Una famiglia saluta un ricoverato dalla finestra, il prof. Mazzone: «Il virus ha cambiato i rapporti»
Dopo aver visto una famiglia salutare un congiunto ricoverato con il binocolo dalla finestra, il primario di Medicina interna dell'Ospedale di Legnano riflette su come il virus ha cambiato i rapporti
Un anno fa Legnano, come tutta l’Italia, affrontava la prima ondata della pandemia. Quella che ci ha portato a vivere situazioni fino ad allora impensate e impensabili. Quella che ci ha messo di fronte ad un cambio drastico della nostra quotidianità, togliendoci la possibilità di vedere liberamente amici e familiari e di abbracciarli ogni volta che ne sentiamo il bisogno. Quella che ha stravolto la routine degli ospedali e non solo per i nuovi reparti Covid e le terapie intensive piene, come sa bene chi da più di un anno è “in trincea” per vincere la battaglia contro il virus.
Come il prof. Antonino Mazzone, primario di medicina interna all’Ospedale di Legnano, che in questo anno il Covid l’ha vissuto non solo sulla propria pelle ma anche, e forse soprattutto, su quella dei tanti pazienti che sono passati dal suo reparto. «Oggi che finalmente dopo mesi cominciamo a chiudere reparti Covid-19 per poterli utilizzare per le patologie di medicina interna, sono contento – racconta Mazzone -. Anche se è domenica sono al lavoro, e mentre svolgo le mie attività per cercare di far funzionare bene le cose mi accorgo dal mio studio che una famiglia, sicuramente un padre, una madre ed una figlia, è sulla strada dove affaccia il mio reparto con un binocolo cannocchiale, per salutare con questa metodologia inusuale la propria congiunta o congiunto che è ricoverato nel reparto di Medicina A che ho l’onore di dirigere. Ad un certo punto vedo che salutano e si passano il cannocchiale uno con l’altro. In ormai più di un anno non mi era mai capitato. Il bisogno di vedersi, anche a distanza, riempie il cuore e dà speranza sia a chi è nel letto del reparto, sia a chi guarda dalla strada con il binocolo».
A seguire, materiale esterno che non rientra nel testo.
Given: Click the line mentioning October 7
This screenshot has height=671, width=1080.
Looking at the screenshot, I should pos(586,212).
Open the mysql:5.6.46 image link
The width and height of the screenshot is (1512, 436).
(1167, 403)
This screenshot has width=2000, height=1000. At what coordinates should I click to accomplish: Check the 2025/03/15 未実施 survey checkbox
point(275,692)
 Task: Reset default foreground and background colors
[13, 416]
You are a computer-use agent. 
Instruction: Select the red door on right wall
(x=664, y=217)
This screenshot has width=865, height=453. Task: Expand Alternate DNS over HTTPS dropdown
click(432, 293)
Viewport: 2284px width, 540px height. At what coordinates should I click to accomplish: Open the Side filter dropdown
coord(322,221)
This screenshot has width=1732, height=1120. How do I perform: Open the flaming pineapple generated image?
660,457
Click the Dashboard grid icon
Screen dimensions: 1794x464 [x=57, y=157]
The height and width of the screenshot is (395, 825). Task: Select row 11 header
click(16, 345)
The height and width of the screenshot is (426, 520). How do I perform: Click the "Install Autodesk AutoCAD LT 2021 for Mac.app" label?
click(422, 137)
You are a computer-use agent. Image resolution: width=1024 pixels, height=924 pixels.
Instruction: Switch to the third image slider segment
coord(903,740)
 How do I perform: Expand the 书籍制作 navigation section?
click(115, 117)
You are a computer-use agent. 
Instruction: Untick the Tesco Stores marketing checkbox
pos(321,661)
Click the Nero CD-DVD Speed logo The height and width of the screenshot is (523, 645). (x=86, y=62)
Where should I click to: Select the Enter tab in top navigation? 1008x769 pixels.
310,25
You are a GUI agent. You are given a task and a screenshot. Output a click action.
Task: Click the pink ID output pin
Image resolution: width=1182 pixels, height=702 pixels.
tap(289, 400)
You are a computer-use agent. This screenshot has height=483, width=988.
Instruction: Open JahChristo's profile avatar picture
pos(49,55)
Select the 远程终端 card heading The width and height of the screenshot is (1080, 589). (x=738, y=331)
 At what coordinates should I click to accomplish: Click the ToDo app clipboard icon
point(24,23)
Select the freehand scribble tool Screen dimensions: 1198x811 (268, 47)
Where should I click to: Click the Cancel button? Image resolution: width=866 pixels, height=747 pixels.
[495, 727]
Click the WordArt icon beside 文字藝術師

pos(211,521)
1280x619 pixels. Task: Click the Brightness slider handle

Quello che potrebbe sembrare solo un episodio curioso ma tutto sommato nemmeno troppo insolito ai tempi del Covid, ha però innescato nel medico anche una profonda riflessione su come siano cambiati nell’ultimo anno i rapporti tra medici e pazienti e quelli con i familiari, passati «dai rapporti umani alla mediazione di telefoni, I-pad, binocoli». «Spero che sia l’ultimo periodo e con le vaccinazioni si ritorni ai rapporti umani – sottolinea il primario -. Anche perché la relazione medico-paziente è centrale e non rimane rinchiusa nel campo dell’etica e della deontologia o della buona educazione, ma partecipa alla dinamica del processo di cura e non può essere mediata da tute simil-astronautiche, dove la comunicazione non verbale, che è la parte più importante del rapporto medico paziente viene a mancare».
«Noi medici dovremmo aggiornarci ascoltando quello che dicono di noi i malati nelle sale d’aspetto dei nostri ambulatori -conclude Mazzone -. Un buon comunicatore non è tanto un buon oratore quanto un buon ascoltatore, coglie i messaggi non verbali, è capace di un ascolto attivo, sa decodificare i messaggi di feedback del paziente: l’insuccesso terapeutico spesso deriva dalla mancata accettazione dell’intervento, perché comunicato male o in maniera insufficiente o percepito come superficiale. Una comunicazione diventa efficace quando c’è una reciproca consapevolezza di responsabilità. Tutta questa parte fondamentale del rapporto medico-paziente è stata esclusa dai dispositivi di protezione individuale, che non permettono quella comunicazione non verbale che però rappresenta oltre il 37% nel rapporto medico-paziente. Per dirla con Talete da Mileto, noi abbiamo due orecchie ed una bocca per ascoltare il doppio e parlare la metà. Ci stiamo incamminando verso la normalità tra vaccinazioni e immunità di chi ha contratto il Covid: manteniamo sempre il comportamento degli ultimi periodi con prudenza e serietà e ne verremmo fuori. Il cuore piange tutte le persone che abbiamo perso in questo periodo terribile ma ce la faremo».